_What to work on:_
Please pull out the lines of the listing below, starting at the line that contains "You are a computer-use" and ending at the end of the listing, and copy them exactly. Leave the pictures out of your answer.
---- Data for the task
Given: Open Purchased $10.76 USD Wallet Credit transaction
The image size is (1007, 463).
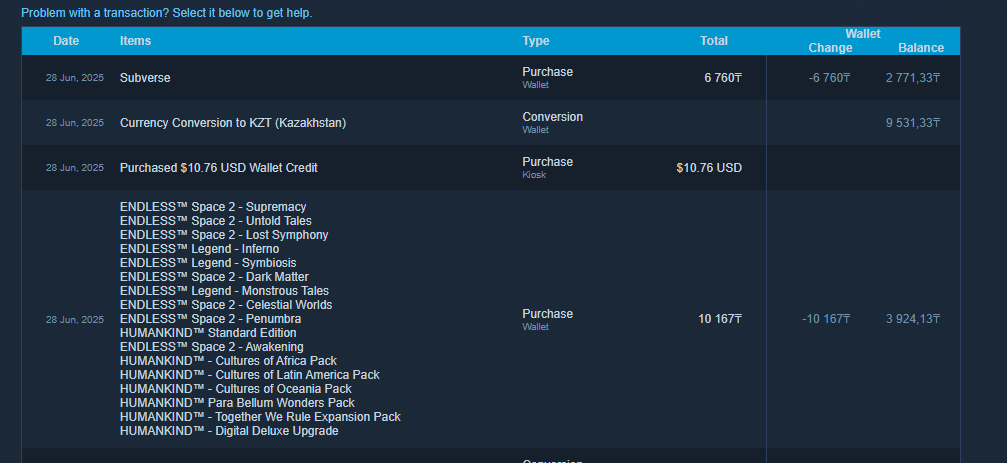Looking at the screenshot, I should (x=491, y=168).
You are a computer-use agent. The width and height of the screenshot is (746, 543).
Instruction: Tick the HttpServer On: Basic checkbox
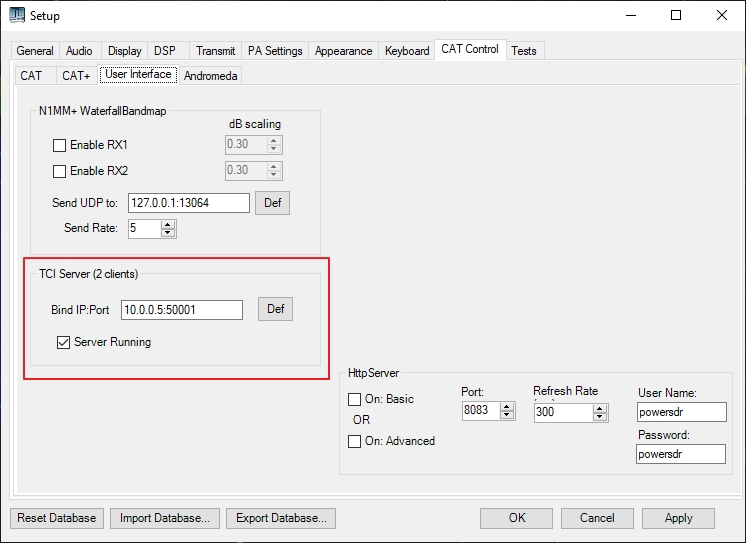click(355, 399)
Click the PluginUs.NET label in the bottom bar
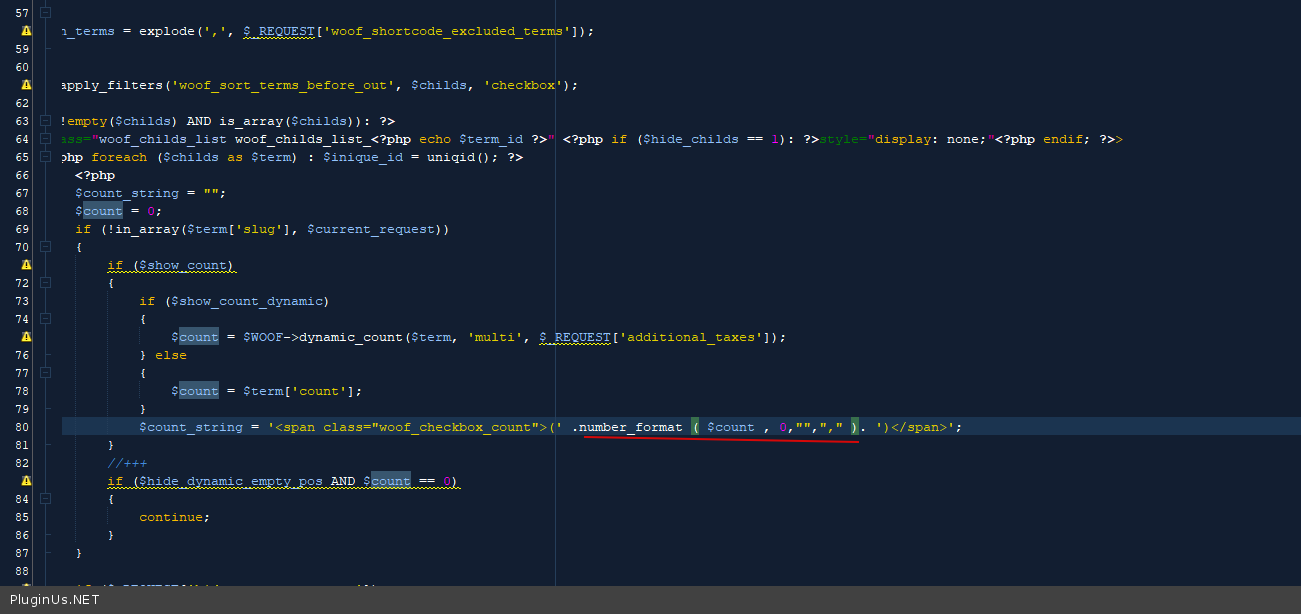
--------
_Task response:_
You are a computer-use agent. The width and height of the screenshot is (746, 543).
Instruction: Tick the HttpServer On: Basic checkbox
click(355, 399)
Click the PluginUs.NET label in the bottom bar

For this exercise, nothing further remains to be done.